Data -
▬▬▬
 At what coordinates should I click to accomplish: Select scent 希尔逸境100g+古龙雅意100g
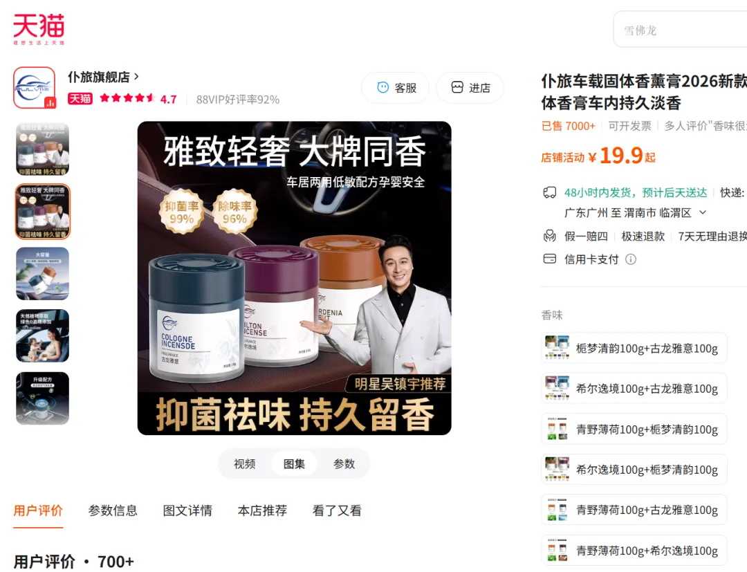(x=634, y=388)
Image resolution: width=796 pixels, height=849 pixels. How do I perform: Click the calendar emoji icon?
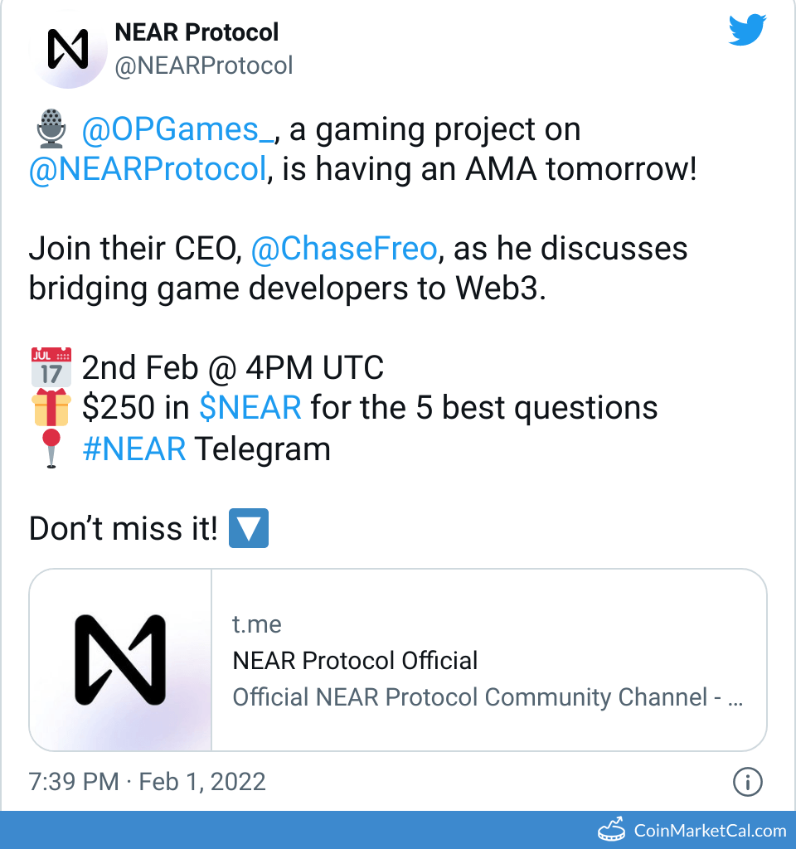coord(51,368)
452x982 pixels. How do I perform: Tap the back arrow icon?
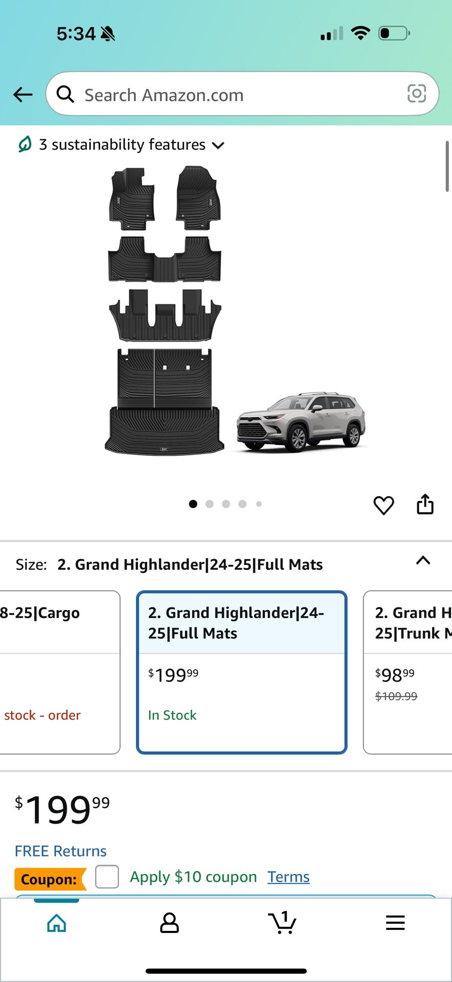pos(23,95)
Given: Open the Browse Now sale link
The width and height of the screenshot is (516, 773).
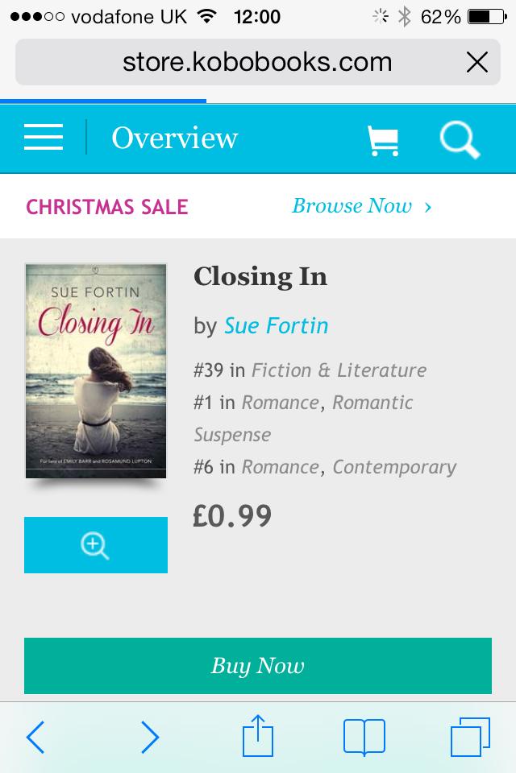Looking at the screenshot, I should (361, 206).
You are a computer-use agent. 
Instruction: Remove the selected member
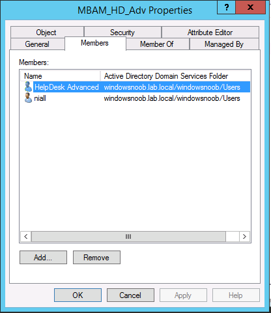point(96,258)
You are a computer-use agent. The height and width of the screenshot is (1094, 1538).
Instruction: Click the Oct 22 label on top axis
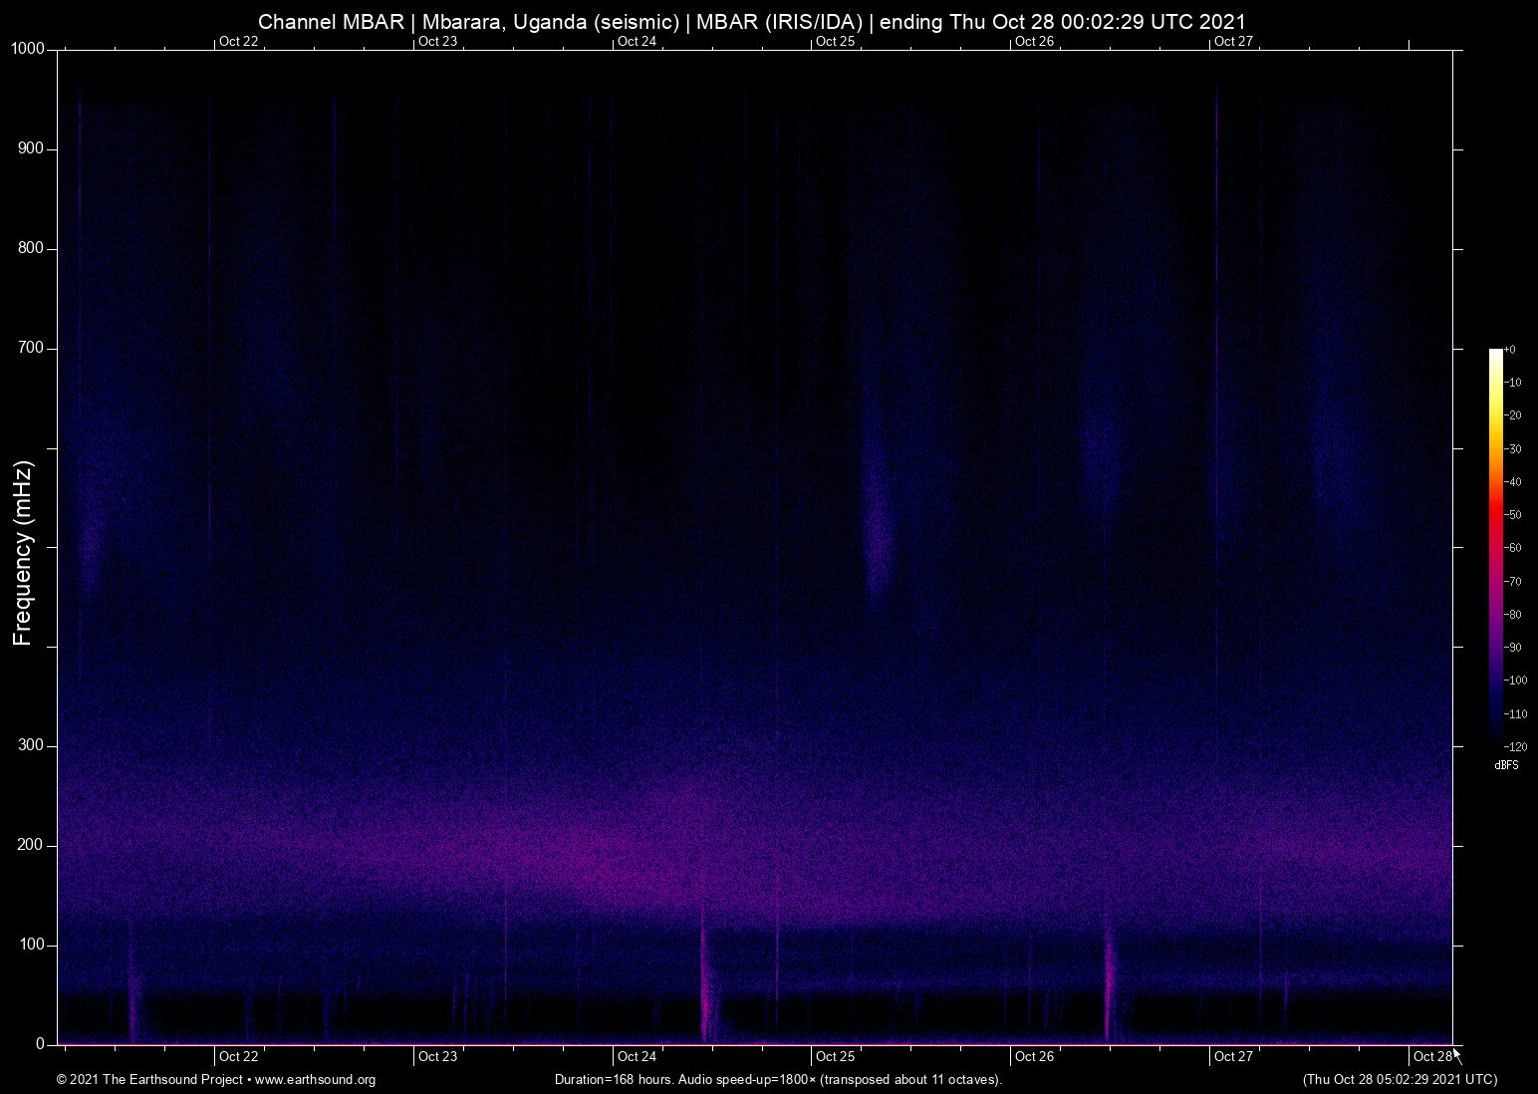pos(238,41)
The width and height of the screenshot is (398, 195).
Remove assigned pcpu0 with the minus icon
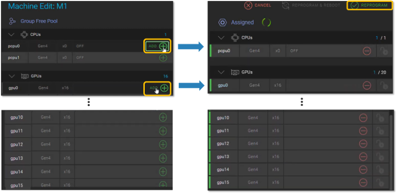[367, 51]
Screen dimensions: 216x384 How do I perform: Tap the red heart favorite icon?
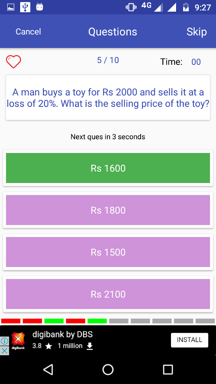pyautogui.click(x=14, y=62)
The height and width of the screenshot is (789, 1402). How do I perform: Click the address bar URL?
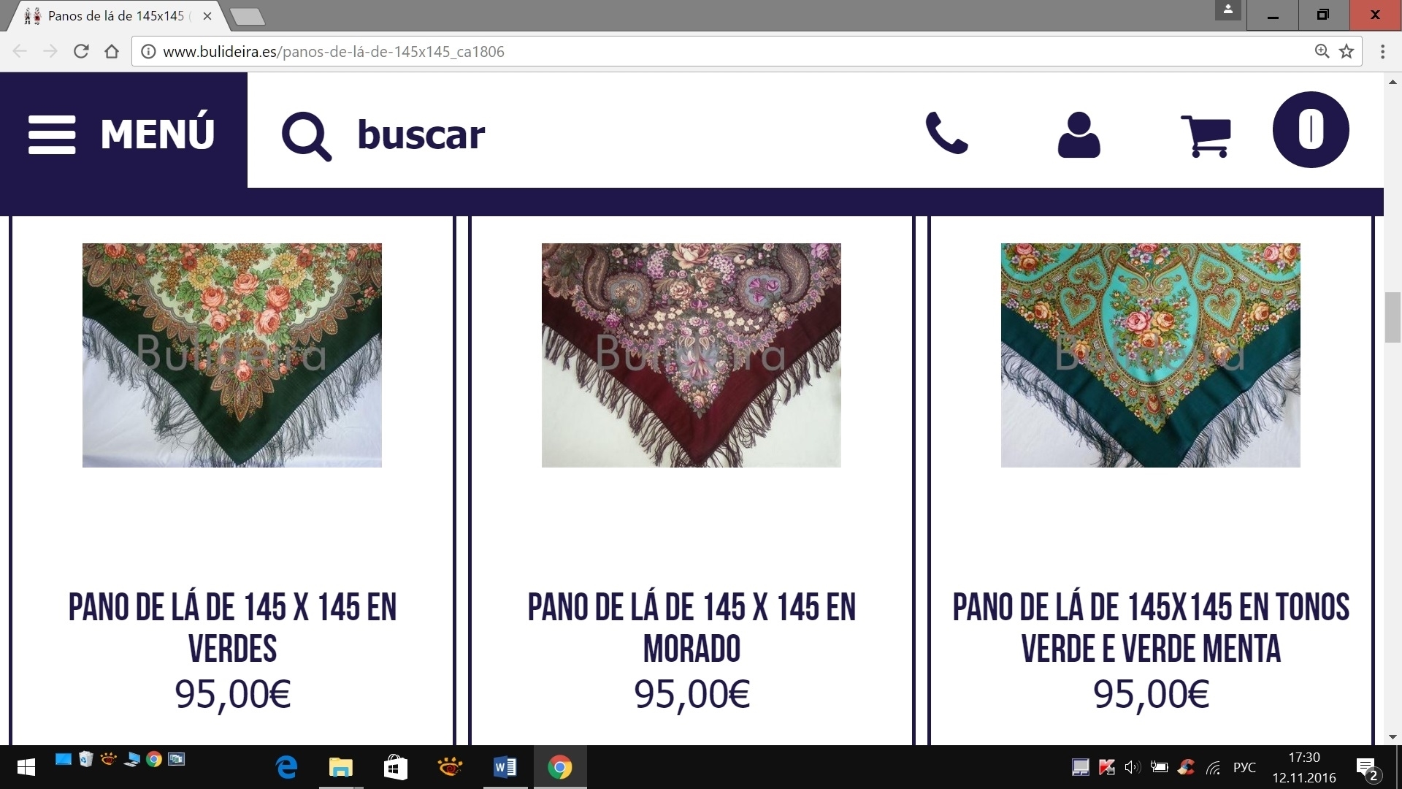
▬▬▬
Exercise directions -
Scan the material for the string "agent". Copy each line where it appears.

Task output -
You are a computer-use agent. 
You are a computer-use agent. The height and width of the screenshot is (1094, 1538).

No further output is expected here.